The U.S. Supreme Court agreed to take up a multibillion-dollar fight between the drug industry and federal antitrust enforcers, a case that may determine how quickly low-price generic medicines reach the market.

The justices on Dec. 7 said they will use a case involving Abbott Laboratories to scrutinize the “pay for delay” agreements that the Federal Trade Commission says cost drug buyers $3.5 billion each year. Under those accords, brand-name drugmakers pay other companies to hold off selling generic versions. The pharmaceutical industry says the agreements are legitimate settlements of patent disputes.
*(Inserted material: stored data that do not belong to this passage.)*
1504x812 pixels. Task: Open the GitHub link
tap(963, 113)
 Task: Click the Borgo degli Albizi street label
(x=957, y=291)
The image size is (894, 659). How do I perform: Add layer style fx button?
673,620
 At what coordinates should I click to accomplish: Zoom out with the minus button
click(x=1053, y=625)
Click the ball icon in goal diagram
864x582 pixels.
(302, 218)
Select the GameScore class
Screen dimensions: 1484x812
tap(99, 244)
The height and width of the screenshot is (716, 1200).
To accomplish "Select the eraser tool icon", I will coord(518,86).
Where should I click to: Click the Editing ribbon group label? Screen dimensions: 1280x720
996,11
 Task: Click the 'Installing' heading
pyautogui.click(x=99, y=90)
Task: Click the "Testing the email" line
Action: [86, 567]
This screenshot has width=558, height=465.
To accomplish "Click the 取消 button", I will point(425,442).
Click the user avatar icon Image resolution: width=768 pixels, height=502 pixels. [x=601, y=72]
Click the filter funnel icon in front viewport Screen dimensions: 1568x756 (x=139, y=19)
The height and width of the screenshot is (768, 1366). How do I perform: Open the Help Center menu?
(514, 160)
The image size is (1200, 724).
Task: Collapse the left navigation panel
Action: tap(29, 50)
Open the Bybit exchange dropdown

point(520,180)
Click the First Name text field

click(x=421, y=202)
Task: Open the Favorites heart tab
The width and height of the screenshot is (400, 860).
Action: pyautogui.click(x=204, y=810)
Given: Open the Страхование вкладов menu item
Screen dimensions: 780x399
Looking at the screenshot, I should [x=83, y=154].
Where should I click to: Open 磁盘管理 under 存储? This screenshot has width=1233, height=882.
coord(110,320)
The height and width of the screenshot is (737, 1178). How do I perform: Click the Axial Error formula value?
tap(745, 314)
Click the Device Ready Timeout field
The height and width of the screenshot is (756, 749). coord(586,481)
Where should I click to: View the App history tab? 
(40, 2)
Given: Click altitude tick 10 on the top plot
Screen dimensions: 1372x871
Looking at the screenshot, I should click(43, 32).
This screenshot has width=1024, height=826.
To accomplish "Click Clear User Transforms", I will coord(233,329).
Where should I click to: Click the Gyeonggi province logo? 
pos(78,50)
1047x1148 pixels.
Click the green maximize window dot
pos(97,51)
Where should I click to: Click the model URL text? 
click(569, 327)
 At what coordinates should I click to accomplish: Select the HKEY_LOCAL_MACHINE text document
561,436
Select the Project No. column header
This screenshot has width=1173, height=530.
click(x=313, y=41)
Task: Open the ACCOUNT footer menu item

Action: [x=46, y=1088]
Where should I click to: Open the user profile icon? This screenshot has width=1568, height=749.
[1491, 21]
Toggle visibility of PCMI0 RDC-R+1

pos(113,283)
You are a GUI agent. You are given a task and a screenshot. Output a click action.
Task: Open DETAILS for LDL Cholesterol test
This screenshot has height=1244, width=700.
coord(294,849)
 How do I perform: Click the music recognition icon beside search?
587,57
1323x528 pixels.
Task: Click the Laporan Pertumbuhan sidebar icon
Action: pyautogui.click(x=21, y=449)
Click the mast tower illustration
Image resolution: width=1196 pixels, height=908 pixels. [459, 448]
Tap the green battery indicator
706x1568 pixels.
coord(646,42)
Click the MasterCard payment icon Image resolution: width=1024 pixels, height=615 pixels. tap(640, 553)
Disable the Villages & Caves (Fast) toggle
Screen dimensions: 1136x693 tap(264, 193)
Companies have struck more than 100 such deals since 2005. Medicines made by Bayer AG, Merck & Co., Bristol-Myers Squibb Co., Watson Pharmaceuticals Inc. and Teva Pharmaceutical Industries Ltd. have all been the focus of court cases as the FTC under Chairman Jon Leibowitz seeks to crack down on the practice.

Three of the four federal appeals courts to rule on the issue have said the settlements, also known as reverse payments, are generally permissible. Drug companies and antitrust enforcers alike urged the Supreme Court to set a nationwide standard. The court will rule by June.

The FTC, backed by the Justice Department, is appealing a ruling that rejected its suit against Solvay Pharmaceuticals Inc., now owned by Abbott Labs, and three generic-drug makers over Androgel, a treatment for low testosterone in men.

The case is Federal Trade Commission v. Watson Pharmaceuticals, 12-416.